Implementing community-based research in the state fair setting presented a unique opportunity to recruit urban, suburban, and rural youth to a low-risk study in a compressed time period. It also created some limitations. Entrance fees are expensive ($16 adult; $14 child) and additional costs for food and rides can be a limit attendance for lower income families. Attendees were also predominantly white. At the fair there are some generic “special discount” days such as Senior day and Kids day but none specific to other cultures that might occur in a different type of festival setting which would allow for recruitment of minority populations. In order to obtain IRB approval for verbal parent permission for school-age children and assent without parent permission for adolescents, the researchers deliberately avoided collecting specific identifiers related to participant’s demographics; this limited the analysis of additional variables. Although participants were screened for health criteria that would make them ineligible for the study (i.e., a chronic illness), we did not collect specific information on their health history.

5. Conclusions

The purpose of this study was to explore the relationship of the PROMIS^® Pediatric PA measures with a measure of cardiorespiratory fitness and self-reported self-efficacy for physical activity in 8–18 year olds. The PROMIS^® Pediatric PA demonstrated significant convergent validity with the step test; the relationship was not strong however and is reflective of the different domains used to characterize physical activity and fitness. Future research can explore how this self-report measure relates to other physiologic fitness measures as well as implement studies that recruit more diverse populations and children with chronic illness.

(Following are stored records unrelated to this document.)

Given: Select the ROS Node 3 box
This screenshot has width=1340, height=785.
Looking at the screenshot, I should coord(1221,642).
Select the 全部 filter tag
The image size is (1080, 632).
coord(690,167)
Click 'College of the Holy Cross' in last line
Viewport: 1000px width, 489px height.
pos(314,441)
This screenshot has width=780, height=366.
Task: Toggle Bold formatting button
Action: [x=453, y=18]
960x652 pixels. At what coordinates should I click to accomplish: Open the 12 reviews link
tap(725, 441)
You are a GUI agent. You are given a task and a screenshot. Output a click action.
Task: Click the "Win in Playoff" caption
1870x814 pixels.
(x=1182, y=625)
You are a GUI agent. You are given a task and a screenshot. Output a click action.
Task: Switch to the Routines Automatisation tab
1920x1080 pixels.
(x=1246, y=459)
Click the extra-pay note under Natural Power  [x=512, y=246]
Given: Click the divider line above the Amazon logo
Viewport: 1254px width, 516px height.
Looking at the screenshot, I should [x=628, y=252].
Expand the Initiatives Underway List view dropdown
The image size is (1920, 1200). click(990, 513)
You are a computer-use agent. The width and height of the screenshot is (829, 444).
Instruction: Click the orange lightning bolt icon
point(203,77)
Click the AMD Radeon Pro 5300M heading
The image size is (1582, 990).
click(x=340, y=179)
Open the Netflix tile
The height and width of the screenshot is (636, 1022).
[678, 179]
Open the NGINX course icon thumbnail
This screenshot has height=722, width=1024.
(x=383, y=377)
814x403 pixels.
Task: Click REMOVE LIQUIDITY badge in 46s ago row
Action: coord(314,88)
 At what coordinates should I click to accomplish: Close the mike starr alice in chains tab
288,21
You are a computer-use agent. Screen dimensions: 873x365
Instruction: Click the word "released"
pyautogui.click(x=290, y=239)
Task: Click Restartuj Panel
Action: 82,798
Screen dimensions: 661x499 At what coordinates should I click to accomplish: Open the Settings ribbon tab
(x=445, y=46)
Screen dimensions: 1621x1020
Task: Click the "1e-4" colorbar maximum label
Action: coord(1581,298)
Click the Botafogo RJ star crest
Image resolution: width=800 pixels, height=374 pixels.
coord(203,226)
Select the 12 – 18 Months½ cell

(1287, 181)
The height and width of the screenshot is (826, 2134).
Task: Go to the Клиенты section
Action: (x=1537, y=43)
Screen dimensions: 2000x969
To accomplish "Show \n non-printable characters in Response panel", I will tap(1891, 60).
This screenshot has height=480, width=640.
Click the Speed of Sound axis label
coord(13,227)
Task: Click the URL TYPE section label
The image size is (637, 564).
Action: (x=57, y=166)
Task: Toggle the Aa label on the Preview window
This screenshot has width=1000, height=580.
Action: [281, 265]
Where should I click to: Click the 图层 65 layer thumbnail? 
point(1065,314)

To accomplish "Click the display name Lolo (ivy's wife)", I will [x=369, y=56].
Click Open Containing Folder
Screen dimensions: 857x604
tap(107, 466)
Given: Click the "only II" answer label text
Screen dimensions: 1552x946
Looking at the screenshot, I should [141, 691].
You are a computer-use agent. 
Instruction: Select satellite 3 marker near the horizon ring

Children need physical activity to grow, develop, and be healthy. The PROMIS^® Pediatric PA measurement is a low burden instrument that can be utilized in both the research and community settings to assess physical activity in children. Assessing physical activity during health encounters can create an exercise “vital sign” which is incorporated into the child’s health record and provides a baseline for health teaching using evidence-based interventions to reduce the decline of PA reported in adolescence [42,43]. The rapid emergence and availability of digital health technologies and wearable sensors provides opportunities to combine measures of self-report and objective monitoring data to provide a more complete picture of the lived experience of PA including contexts, experiences and quantity of motion.